**Dataset excerpts**.

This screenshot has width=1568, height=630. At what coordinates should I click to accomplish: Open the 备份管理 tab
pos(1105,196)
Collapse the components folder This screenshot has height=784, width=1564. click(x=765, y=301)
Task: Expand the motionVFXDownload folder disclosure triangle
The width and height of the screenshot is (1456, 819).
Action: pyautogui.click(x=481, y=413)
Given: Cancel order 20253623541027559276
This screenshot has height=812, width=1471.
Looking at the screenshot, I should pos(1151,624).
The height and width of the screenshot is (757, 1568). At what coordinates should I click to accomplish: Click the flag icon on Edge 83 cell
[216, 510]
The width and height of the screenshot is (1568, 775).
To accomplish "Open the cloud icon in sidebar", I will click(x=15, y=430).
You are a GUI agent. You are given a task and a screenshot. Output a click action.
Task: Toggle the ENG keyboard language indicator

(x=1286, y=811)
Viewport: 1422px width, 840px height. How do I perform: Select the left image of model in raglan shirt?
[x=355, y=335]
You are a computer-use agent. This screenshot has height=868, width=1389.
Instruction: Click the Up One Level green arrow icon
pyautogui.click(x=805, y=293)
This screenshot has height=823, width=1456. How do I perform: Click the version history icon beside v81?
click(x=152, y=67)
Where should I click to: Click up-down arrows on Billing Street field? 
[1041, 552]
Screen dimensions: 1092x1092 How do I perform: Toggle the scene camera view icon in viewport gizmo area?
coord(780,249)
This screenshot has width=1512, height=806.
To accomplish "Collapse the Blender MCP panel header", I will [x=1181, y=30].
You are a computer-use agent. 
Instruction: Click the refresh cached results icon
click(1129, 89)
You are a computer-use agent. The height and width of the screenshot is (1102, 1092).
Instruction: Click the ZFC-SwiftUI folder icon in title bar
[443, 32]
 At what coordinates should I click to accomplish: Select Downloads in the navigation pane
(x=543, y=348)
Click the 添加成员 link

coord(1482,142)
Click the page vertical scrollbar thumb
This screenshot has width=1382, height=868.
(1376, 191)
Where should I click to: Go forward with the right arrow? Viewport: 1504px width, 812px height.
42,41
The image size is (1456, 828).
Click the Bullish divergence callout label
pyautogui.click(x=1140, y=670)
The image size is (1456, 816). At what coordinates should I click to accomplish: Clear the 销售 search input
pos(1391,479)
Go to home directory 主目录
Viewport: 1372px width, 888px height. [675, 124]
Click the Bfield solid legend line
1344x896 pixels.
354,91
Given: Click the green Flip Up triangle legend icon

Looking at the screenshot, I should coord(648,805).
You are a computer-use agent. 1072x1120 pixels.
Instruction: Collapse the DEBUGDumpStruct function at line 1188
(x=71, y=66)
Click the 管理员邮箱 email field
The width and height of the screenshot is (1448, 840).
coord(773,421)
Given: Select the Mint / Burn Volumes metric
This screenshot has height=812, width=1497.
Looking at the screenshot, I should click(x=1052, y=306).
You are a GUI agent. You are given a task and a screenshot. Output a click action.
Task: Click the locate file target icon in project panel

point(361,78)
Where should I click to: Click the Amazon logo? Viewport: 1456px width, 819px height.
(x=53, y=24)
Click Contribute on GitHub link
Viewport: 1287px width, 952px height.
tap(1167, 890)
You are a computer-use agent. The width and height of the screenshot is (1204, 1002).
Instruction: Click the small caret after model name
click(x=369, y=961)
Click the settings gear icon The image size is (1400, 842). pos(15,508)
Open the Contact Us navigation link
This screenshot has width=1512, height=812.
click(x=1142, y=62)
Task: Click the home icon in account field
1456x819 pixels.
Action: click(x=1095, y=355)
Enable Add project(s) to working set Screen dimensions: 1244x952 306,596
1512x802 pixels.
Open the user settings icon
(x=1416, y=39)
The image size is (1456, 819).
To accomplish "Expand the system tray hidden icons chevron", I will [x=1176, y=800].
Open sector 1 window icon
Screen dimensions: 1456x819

**Your goal**. In the listing above, find the line containing "Instruction: Click the ZFC-SwiftUI" and the line containing "You are a computer-use agent. 1072x1120", then retype both and every line between them exactly, with nothing else.

**Response to this exercise**.
Instruction: Click the ZFC-SwiftUI folder icon in title bar
[443, 32]
 At what coordinates should I click to accomplish: Select Downloads in the navigation pane
(x=543, y=348)
Click the 添加成员 link

coord(1482,142)
Click the page vertical scrollbar thumb
This screenshot has width=1382, height=868.
(1376, 191)
Where should I click to: Go forward with the right arrow? Viewport: 1504px width, 812px height.
42,41
The image size is (1456, 828).
Click the Bullish divergence callout label
pyautogui.click(x=1140, y=670)
The image size is (1456, 816). At what coordinates should I click to accomplish: Clear the 销售 search input
pos(1391,479)
Go to home directory 主目录
Viewport: 1372px width, 888px height. [675, 124]
Click the Bfield solid legend line
1344x896 pixels.
354,91
Given: Click the green Flip Up triangle legend icon

Looking at the screenshot, I should coord(648,805).
You are a computer-use agent. 1072x1120 pixels.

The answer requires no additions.